§ Document segment:
---

$$\mathop {\lim }\limits_{t \to x} {{{t^2}f\left( x \right) - {x^2}f\left( t \right)} \over {t - x}} = 1$$

It is in $${0 \over 0}$$ form

So, applying L' Hospital rule,

$$\mathop {\lim }\limits_{t \to x} {{2tf\left( x \right) - {x^2}f'\left( x \right)} \over 1} = 1$$

$$ \Rightarrow $$   2xf(x) $$-$$ x²f '(x) = 1

$$ \Rightarrow $$   f '(x) $$-$$ $${2 \over x}$$f(x) $$=$$ $${1 \over {{x^2}}}$$

$$ \therefore $$   I.F = $${e^{\int {{{ - 2} \over x}dx} }} = {e^{ - 2\log x}} = {1 \over {{x^2}}}$$

$$ \therefore $$   Solution of equation,

f(x)$${1 \over {{x^2}}}$$ = $$\int {{1 \over x}\left( { - {1 \over {{x^2}}}} \right)} \,dx$$

$$ \Rightarrow $$   $${{f(x)} \over {{x^2}}} = {1 \over {3{x^3}}} + C$$

Given that,

f(1) = 1

$$ \therefore $$   $${1 \over 1}$$ = $${1 \over 3}$$ + C

$$ \Rightarrow $$   C $$=$$ $${2 \over 3}$$

$$ \therefore $$   f(x) $$=$$ $${2 \over 3}$$ x² + $${1 \over {3x}}$$

$$ \therefore $$   f$$\left( {{3 \over 2}} \right) = {2 \over 3} \times {\left( {{3 \over 2}} \right)^2} + {1 \over 3} \times {2 \over 3} = {{31} \over {18}}$$

---

§ Dataset records:
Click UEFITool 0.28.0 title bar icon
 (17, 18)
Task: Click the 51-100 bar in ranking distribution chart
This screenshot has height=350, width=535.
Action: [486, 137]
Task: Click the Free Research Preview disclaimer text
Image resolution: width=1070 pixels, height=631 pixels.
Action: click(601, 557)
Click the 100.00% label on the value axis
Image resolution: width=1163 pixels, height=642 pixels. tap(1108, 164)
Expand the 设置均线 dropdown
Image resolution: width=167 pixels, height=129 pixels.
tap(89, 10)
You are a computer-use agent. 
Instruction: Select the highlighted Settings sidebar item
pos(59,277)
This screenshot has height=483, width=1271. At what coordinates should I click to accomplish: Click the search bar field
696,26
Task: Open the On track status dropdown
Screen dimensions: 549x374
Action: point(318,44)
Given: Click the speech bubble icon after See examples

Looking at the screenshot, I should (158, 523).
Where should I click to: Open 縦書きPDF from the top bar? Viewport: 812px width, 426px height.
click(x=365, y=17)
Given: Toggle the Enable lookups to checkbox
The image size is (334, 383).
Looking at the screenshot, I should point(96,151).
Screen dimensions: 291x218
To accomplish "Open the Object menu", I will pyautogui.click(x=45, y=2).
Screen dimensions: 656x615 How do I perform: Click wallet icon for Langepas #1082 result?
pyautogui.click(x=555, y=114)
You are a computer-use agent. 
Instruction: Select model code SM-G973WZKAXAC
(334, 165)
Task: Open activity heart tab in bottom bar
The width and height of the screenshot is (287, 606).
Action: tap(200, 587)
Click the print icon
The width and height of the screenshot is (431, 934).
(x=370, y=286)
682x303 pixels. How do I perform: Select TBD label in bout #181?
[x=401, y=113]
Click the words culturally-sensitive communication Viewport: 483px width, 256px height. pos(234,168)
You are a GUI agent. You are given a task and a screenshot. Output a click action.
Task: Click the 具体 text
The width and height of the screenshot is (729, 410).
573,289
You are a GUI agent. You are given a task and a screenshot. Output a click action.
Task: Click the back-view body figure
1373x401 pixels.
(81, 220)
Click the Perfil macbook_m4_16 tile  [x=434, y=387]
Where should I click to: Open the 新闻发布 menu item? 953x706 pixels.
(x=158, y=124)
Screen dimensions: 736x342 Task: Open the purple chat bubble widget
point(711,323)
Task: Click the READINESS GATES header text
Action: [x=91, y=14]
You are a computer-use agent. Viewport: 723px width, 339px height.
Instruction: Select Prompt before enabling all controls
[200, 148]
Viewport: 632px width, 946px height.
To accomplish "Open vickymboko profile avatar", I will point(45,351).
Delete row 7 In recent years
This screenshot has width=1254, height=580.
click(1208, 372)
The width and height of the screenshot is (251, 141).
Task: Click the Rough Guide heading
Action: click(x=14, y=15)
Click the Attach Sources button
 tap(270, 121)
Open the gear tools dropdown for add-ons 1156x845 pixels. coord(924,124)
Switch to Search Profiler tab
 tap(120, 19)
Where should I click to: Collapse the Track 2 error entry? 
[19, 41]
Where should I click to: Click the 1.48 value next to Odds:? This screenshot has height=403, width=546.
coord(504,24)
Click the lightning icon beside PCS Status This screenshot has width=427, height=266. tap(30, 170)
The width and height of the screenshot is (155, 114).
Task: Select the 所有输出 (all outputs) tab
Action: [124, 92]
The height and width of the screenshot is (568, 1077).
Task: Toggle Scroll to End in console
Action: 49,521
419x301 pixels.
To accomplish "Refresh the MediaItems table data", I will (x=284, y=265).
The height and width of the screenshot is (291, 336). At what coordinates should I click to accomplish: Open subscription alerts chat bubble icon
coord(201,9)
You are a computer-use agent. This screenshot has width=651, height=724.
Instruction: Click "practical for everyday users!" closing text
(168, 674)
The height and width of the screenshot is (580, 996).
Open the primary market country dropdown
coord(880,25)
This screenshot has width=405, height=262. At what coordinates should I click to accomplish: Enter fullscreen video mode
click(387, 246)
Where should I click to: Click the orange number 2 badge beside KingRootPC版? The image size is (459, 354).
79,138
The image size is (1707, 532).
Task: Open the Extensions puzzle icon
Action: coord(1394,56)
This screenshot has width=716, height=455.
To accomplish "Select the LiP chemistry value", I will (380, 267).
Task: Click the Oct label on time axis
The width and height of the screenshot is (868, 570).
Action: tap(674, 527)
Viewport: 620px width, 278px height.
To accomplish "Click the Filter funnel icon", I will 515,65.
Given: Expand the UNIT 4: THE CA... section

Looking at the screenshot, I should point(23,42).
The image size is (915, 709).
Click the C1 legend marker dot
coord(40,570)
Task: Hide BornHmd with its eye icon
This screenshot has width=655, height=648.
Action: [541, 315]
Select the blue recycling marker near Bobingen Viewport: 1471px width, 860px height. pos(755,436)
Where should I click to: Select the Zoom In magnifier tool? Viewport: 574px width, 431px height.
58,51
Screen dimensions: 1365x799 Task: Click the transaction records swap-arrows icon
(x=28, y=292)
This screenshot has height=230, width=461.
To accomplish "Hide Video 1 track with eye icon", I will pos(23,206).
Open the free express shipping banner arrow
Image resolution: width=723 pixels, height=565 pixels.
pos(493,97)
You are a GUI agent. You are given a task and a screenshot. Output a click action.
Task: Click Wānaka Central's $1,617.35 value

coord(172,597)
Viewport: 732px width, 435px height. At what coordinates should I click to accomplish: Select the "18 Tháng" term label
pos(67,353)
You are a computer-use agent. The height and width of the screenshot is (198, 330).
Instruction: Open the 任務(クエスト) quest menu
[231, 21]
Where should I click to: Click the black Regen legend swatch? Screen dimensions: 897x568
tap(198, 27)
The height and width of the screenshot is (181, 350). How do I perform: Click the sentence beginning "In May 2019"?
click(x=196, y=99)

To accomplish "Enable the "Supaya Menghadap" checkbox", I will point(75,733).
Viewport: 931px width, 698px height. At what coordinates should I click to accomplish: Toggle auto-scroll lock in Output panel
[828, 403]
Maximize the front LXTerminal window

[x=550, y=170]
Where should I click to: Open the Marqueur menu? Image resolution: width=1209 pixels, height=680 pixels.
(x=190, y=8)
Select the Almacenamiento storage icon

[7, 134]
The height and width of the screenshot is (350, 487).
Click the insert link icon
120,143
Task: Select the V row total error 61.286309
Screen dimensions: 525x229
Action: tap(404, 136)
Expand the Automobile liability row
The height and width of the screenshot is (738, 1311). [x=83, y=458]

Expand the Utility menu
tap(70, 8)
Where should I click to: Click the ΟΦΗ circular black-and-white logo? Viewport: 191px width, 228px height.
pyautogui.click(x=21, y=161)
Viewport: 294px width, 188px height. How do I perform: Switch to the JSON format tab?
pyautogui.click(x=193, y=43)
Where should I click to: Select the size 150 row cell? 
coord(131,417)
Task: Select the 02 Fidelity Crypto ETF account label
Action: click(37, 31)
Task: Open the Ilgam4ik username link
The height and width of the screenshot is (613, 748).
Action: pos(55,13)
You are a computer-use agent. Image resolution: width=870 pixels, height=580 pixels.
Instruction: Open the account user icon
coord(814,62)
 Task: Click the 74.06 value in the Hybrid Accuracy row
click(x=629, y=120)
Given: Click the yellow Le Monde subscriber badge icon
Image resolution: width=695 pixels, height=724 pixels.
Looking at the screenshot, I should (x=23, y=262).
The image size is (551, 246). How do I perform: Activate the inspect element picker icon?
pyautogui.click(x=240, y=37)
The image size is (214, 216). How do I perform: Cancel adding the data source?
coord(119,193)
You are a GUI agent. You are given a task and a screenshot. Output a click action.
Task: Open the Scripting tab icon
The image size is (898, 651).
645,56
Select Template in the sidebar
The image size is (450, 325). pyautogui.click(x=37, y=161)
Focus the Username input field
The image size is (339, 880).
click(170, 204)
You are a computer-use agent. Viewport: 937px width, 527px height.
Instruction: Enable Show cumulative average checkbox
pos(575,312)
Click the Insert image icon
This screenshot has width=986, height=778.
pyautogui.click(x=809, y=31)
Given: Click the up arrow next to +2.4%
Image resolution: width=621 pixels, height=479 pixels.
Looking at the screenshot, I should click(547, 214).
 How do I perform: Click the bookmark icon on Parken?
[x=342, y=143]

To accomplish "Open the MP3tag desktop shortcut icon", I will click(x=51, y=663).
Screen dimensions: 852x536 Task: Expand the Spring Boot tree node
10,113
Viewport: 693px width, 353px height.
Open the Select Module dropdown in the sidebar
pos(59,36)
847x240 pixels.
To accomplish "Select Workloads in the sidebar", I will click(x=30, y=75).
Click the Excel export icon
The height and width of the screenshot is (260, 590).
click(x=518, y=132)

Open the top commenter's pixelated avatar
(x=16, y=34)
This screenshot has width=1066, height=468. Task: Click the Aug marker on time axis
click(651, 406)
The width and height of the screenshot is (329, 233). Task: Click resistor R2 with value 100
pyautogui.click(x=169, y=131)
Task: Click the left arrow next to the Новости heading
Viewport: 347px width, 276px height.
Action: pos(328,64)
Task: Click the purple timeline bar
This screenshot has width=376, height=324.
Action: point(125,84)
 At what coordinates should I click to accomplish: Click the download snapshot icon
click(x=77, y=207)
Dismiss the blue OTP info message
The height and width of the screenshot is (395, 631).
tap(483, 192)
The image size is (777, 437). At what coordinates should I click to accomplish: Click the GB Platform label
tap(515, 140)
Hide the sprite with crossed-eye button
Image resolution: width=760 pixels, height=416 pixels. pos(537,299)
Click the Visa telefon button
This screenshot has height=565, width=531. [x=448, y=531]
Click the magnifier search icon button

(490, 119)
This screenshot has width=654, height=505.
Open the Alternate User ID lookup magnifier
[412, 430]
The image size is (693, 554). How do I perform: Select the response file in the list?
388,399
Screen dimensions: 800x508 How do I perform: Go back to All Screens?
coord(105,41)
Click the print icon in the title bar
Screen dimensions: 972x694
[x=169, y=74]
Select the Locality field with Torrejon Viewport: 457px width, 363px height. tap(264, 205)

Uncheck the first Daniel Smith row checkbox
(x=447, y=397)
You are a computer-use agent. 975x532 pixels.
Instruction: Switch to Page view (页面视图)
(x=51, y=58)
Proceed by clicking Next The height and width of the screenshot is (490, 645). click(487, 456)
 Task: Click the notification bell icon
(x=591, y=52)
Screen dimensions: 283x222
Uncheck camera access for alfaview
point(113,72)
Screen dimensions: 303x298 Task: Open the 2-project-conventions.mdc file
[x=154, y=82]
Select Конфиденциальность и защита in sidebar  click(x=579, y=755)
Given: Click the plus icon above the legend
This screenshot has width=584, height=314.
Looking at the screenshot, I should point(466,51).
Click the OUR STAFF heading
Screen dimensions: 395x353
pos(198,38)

---

§ Action item:
Reproduce in full the worked solution above that finds f(3/2) from the limit condition, character for character and with all LaTeX markup intact.

§ Exercise solution:
$$\mathop {\lim }\limits_{t \to x} {{{t^2}f\left( x \right) - {x^2}f\left( t \right)} \over {t - x}} = 1$$

It is in $${0 \over 0}$$ form

So, applying L' Hospital rule,

$$\mathop {\lim }\limits_{t \to x} {{2tf\left( x \right) - {x^2}f'\left( x \right)} \over 1} = 1$$

$$ \Rightarrow $$   2xf(x) $$-$$ x²f '(x) = 1

$$ \Rightarrow $$   f '(x) $$-$$ $${2 \over x}$$f(x) $$=$$ $${1 \over {{x^2}}}$$

$$ \therefore $$   I.F = $${e^{\int {{{ - 2} \over x}dx} }} = {e^{ - 2\log x}} = {1 \over {{x^2}}}$$

$$ \therefore $$   Solution of equation,

f(x)$${1 \over {{x^2}}}$$ = $$\int {{1 \over x}\left( { - {1 \over {{x^2}}}} \right)} \,dx$$

$$ \Rightarrow $$   $${{f(x)} \over {{x^2}}} = {1 \over {3{x^3}}} + C$$

Given that,

f(1) = 1

$$ \therefore $$   $${1 \over 1}$$ = $${1 \over 3}$$ + C

$$ \Rightarrow $$   C $$=$$ $${2 \over 3}$$

$$ \therefore $$   f(x) $$=$$ $${2 \over 3}$$ x² + $${1 \over {3x}}$$

$$ \therefore $$   f$$\left( {{3 \over 2}} \right) = {2 \over 3} \times {\left( {{3 \over 2}} \right)^2} + {1 \over 3} \times {2 \over 3} = {{31} \over {18}}$$